Quem pensa que as decisões não se misturam diz que, no caso da ADI 5255, a lei determina quantidade mínima de exemplares (dez, sendo quatro em braile). Isso evidenciaria caráter impositivo e direcionamento de recursos públicos para promoção de determinada religião.
Nesse pensamento, o parecer da Procuradoria-Geral da República no caso é esclarecedor ao pontuar que “não se está a afirmar que seja vedado a escolas e bibliotecas públicas a aquisição da Bíblia”, mas sim que a “inconstitucionalidade há na imposição normativa de compra de apenas um desses livros tidos como sagrados, por parte da administração pública, com evidente privilégio a determinada manifestação religiosa”.
Elementos para reflexão
O caso evidencia a linha tênue entre a preservação cultural-religiosa e a violação do princípio da laicidade estatal. A distinção reside, possivelmente, no caráter impositivo da norma e na destinação compulsória de recursos públicos para promoção de literatura vinculada a determinada tradição religiosa, em detrimento de outras.

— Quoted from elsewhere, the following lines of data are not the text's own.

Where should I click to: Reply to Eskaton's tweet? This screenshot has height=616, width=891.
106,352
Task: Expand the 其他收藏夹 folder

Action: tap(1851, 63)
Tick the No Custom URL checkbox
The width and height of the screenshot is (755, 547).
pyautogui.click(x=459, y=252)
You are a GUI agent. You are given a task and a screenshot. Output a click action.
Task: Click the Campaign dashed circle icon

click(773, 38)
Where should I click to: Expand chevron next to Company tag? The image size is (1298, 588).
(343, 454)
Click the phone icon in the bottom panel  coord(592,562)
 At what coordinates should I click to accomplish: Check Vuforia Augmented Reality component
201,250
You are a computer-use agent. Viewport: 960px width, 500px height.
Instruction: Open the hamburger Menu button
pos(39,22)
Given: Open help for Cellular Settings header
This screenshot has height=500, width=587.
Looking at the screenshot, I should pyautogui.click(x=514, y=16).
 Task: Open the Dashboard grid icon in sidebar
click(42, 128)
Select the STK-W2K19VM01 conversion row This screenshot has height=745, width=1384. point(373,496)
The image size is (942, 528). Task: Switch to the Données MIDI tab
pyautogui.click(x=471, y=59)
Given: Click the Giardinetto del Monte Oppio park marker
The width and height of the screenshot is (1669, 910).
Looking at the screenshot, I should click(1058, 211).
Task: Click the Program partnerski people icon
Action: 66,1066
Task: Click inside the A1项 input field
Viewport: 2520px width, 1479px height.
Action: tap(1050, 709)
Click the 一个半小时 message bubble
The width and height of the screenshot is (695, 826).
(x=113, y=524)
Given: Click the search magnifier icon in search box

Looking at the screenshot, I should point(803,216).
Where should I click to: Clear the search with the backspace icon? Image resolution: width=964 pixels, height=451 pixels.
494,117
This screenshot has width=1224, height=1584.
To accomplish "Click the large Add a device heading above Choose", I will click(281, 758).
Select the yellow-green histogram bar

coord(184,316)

Enquanto um crucifixo em repartição pública pode ser interpretado como símbolo cultural-histórico, sem onerar os cofres públicos ou impor práticas religiosas, a aquisição obrigatória de exemplares da Bíblia representa destinação de recursos para promoção específica de literatura vinculada à tradição cristã, com exclusão das demais.
Prognóstico: manutenção ou revisão do entendimento?
Argumentos para manutenção do entendimento – inconstitucional | Argumentos para revisão do entendimento – constitucional |
Há diferença entre símbolos passivos (crucifixos) que não demandam recursos públicos e a aquisição obrigatória de livros religiosos com dinheiro do erário | A tradição cristã é reconhecida como elemento cultural formador da sociedade brasileira, assim como os símbolos religiosos |
A lei impõe quantidade específica de exemplares, evidenciando direcionamento injustificado de recursos | Se a presença de símbolos religiosos é constitucional por representar tradição cultural, o mesmo raciocínio poderia se aplicar à Bíblia |
A obrigatoriedade privilegia uma tradição religiosa específica, enquanto a presença de símbolos religiosos foi julgada constitucional por seu aspecto cultural, não confessional | Tanto a Bíblia quanto os crucifixos fazem parte da formação histórica e cultural do Brasil |
O STF tem precedentes consolidados sobre a questão específica, com julgamentos unânimes das ADIs 5256, 5257 e 5258 | A decisão sobre símbolos religiosos é mais recente (2024) e pode representar evolução na compreensão do princípio da laicidade |
A aquisição obrigatória demanda recursos públicos, enquanto a mera presença de símbolos não | A preservação da tradição cultural e histórica pode justificar a presença da Bíblia em bibliotecas públicas como elemento formador da cultura nacional |
E você, o que acha?
Como o tema já caiu em concurso?
(TJMA – Instituto Consuplan – 2023 – Cartórios) Direitos fundamentais são essenciais para que se possa falar em democracia dentro de uma perspectiva substancial. Trata-se de elemento estrutural primordial na maior parte dos textos constitucionais pós-Segunda Guerra Mundial, servindo como uma das âncoras contra abusos e autoritarismos estatais. Neste contexto, assinale a afirmativa correta sobre os direitos e garantias fundamentais.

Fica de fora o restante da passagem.